Devo ammettere di aver scoperto chi sono un po’ tardi. Scoraggiare, non mi sono mai scoraggiata… E questo è il senso di questo sito.
Mi chiamo Danila. Ho 42 anni. Quando ne avevo sette avevo le idee chiarissime su cosa avrei fatto da grande: liceo classico, laurea in letteratura italiana, poi, come professione, giornalista. E’ tutto quello che poi ho fatto. Devo riconoscere di essere cresciuta con il mito di mio padre, giornalista anche lui, in Calabria una firma, una voce rara, personalità pubblica. Non ha accettato le proposte che gli sono arrivate da Milano, dal Corriere della Sera (allora era possibile anche questo), perché aveva già due figlie, con le guance rosse e sane e non voleva che i loro visi si sbiadissero con l’aria del Nord. Non ha mai piegato la testa di fronte al potere. Capo ufficio stampa del Consiglio regionale della Calabria per molti anni, oltre ad aver rifiutato diverse proposte di candidatura in politica, è andato in pensione nel momento in cui una parte politica che già di politico non aveva più niente, è salita al potere pensando di controllare tutto e tutti, stampa compresa. Mio padre ha detto no, grazie.
Quando gli ho parlato dei miei progetti di vita, sin da subito, in tempi non sospetti, ha tentato di farmi cambiare idea, dicendo che il giornalismo stava per morire, che era un mestiere duro e a volte non troppo pulito. Ma, insieme con il “vizio” della scrittura, lui stesso mi ha geneticamente trasmesso una testa di legno che mi ha fatto andare fino in fondo.

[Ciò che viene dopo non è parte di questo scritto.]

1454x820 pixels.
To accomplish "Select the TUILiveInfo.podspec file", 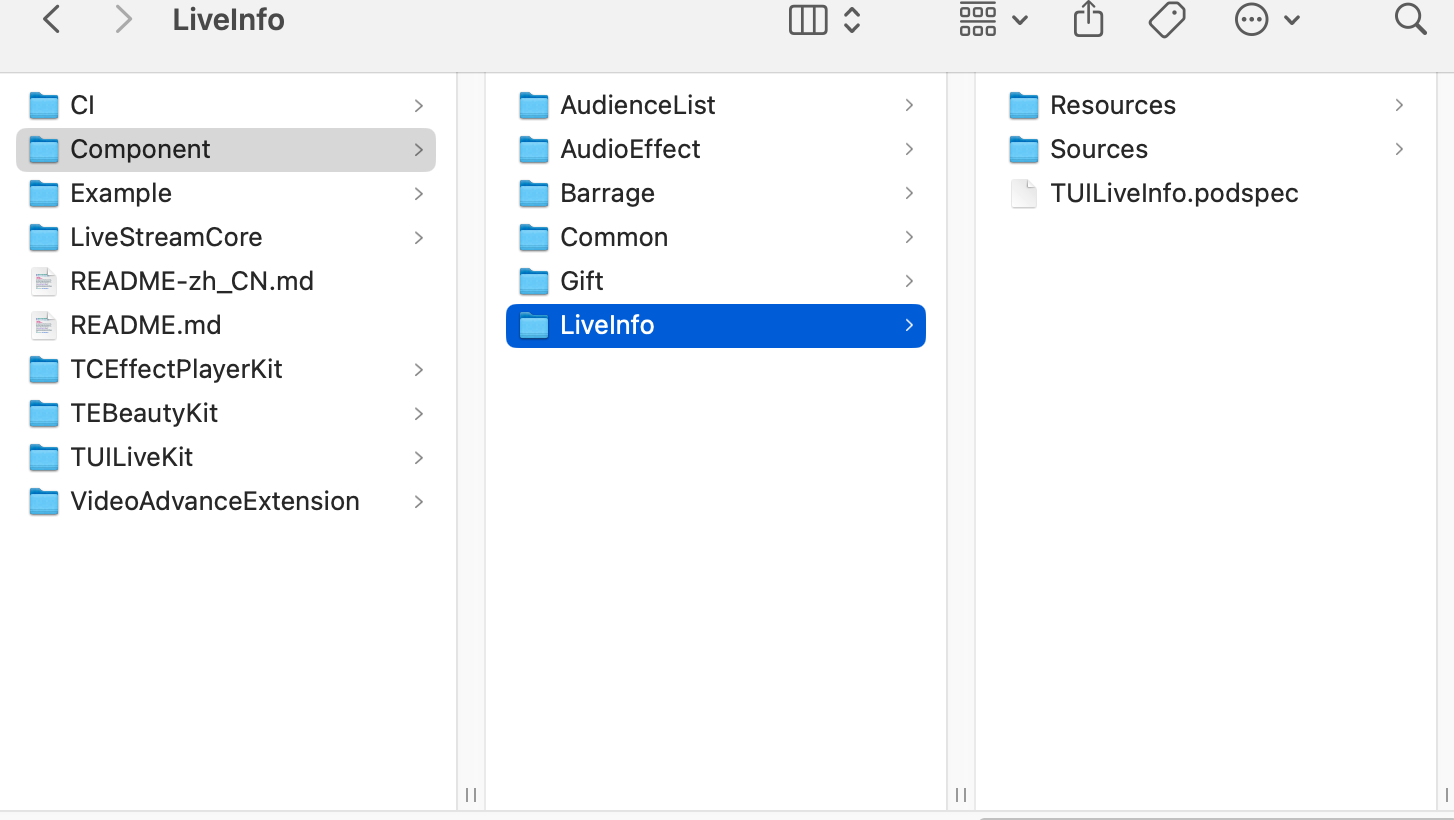I will coord(1174,193).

Solo da qualche anno ho capito perché cercava di scoraggiarmi e mi sono convinta ancora di più che il grande concetto che avevo di lui non si basava solo sul fatto che fosse mio padre, ma era determinato da un’intelligenza lungimirante ed una capacità di comprensione delle cose superiore alla media.
Premesso che sono soddisfatta di ciò che sono riuscita a fare, senza l’aiuto di nessuno (mio padre si sarebbe fatto tagliare un braccio più che chiedere un “favore”), mi sono trovata alla soglia dei 40 a non capire più dove stessi andando. Nonostante il lavoro “prestigioso” che avevo (ufficio stampa in un gruppo parlamentare alla Camera), ero perennemente insoddisfatta, lacerata dalla voglia di fare, tarpata sistematicamente dal sistema. Il mio credo e ciò che penso sia il dovere di un giornalista serio è dire la verità. In politica verità è una parola sconosciuta, evitata, spesso temuta. Dopo otto anni di lavoro, molto faticoso e, soprattutto all’inizio, scarsamente soddisfacente, sono arrivata a trascinarmi in quel meraviglioso palazzo esclusivamente pensando al 27 del mese. Questa era l’unica cosa che mi dava la forza di andare al lavoro.
Quando ne ho parlato con mio padre, la sua risposta è stata “no, gioia mia, non va bene, così ti ammali”. In effetti mi sono ammalata, in realtà si è solo aggravata la patologia di cui soffro da quando avevo circa 27 anni. Una malattia che non auguro al mio peggior nemico: depressione unipolare maggiore. Dopo lunga e sofferta riflessione, così, ho deciso di mollare tutto.
Adesso, quando arriva il 27 del mese, sul mio conto corrente non succede niente, ma, tutte le mattine, quando mi guardo allo specchio, in realtà anche prima di farlo, so bene chi sono e non ho paura di esserlo. La mia religione è la trasparenza e la verità, a qualunque costo, con l’unico limite del rispetto che devo alla deontologia professionale che vincola il mio mestiere. Guardo avanti con fiducia e speranza, non mi scoraggio, perché so che la strada della verità è l’unica che possa portare da qualche parte, anche, soprattutto forse, in un paese come il nostro.